• **Challenges**:
[1] List each distinct function name, written with parentheses, that appears in the message about LUO and KHO error handling.
[2] Extend the message about LUO and KHO error handling, starting after its last sentence.

• **Selection**:
>>
With subsystems/filesystems support in place, this can fail. But since
luo_fdt_setup() called kho_add_subtree(), the debugfs file stays around,
and later calls to __luo_prepare() fail because the next
kho_add_subtree() tries to create a debugfs file that already exists. So
you would see an error like below:

    [  767.339920] debugfs: File 'LUO' in directory 'sub_fdts' already present!
    [  767.340613] luo_core: failed to prepare LUO FDT: -17
    [  767.341071] KHO: Failed to convert KHO state tree: -17
    [  767.341593] luo_core: Can't switch to [normal] from [normal] state
    [  767.342175] KHO: Failed to abort KHO finalization: -22

You probably need a kho_remove_subtree() that can be called from the
error paths.

Note that __luo_cancel() is called because failure in a KHO finalize
notifier calls the abort notifiers.

This is also something to fix, since if prepare fails, all other KHO
users who are already serialized won't even get to abort.

This weirdness happens because luo_prepare() and luo_cancel() control
the KHO state machine, but then also get controlled by it via the
notifier callbacks. So the relationship between then is not clear.
__luo_prepare() at least needs access to struct kho_serialization, so it
needs to come from the callback. So I don't have a clear way to clean
this all up off the top of my head.

I suppose one way to fix this would be to move the state check to
luo_cancel() instead. It would probably fix this problem but won't
actually do anything about the murky hierarchy between KHO and LUO.
<<
• **Information supplied**:
>>
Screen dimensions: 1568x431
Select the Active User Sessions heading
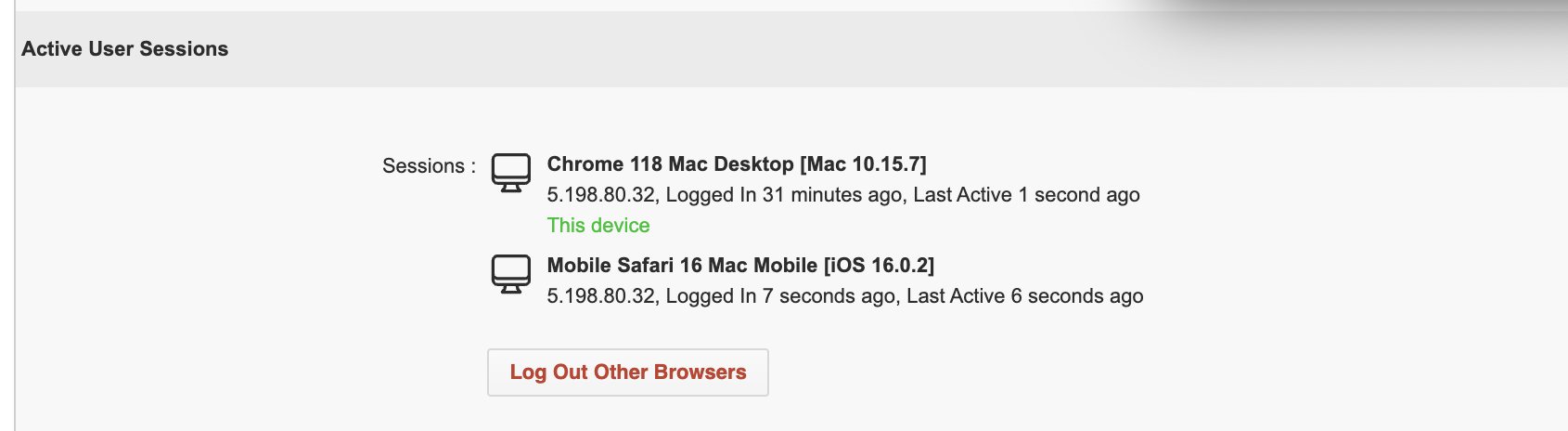tap(124, 49)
<<
• **Written answers**:
[1] luo_fdt_setup(), kho_add_subtree(), __luo_prepare(), kho_remove_subtree(), __luo_cancel(), luo_prepare(), luo_cancel()

[2]
> +
> +	luo_set_state(LIVEUPDATE_STATE_PREPARED);
> +
> +exit_unlock:
> +	up_write(&luo_state_rwsem);
> +
> +	return ret;
> +}
> +
> +static int __luo_cancel(void)
> +{
> +	if (down_write_killable(&luo_state_rwsem)) {
> +		pr_warn("[cancel] event canceled by user\n");
> +		return -EAGAIN;
> +	}
> +
> +	if (!is_current_luo_state(LIVEUPDATE_STATE_PREPARED) &&
> +	    !is_current_luo_state(LIVEUPDATE_STATE_FROZEN)) {
> +		pr_warn("Can't switch to [%s] from [%s] state\n",
> +			luo_state_str[LIVEUPDATE_STATE_NORMAL],
> +			LUO_STATE_STR);
> +		up_write(&luo_state_rwsem);
> +
> +		return -EINVAL;
> +	}
> +
> +	luo_do_cancel_calls();
> +	luo_fdt_destroy();
> +	luo_set_state(LIVEUPDATE_STATE_NORMAL);
> +
> +	up_write(&luo_state_rwsem);
> +
>  	return 0;
>  }
>  
> +static int luo_kho_notifier(struct notifier_block *self,
> +			    unsigned long cmd, void *v)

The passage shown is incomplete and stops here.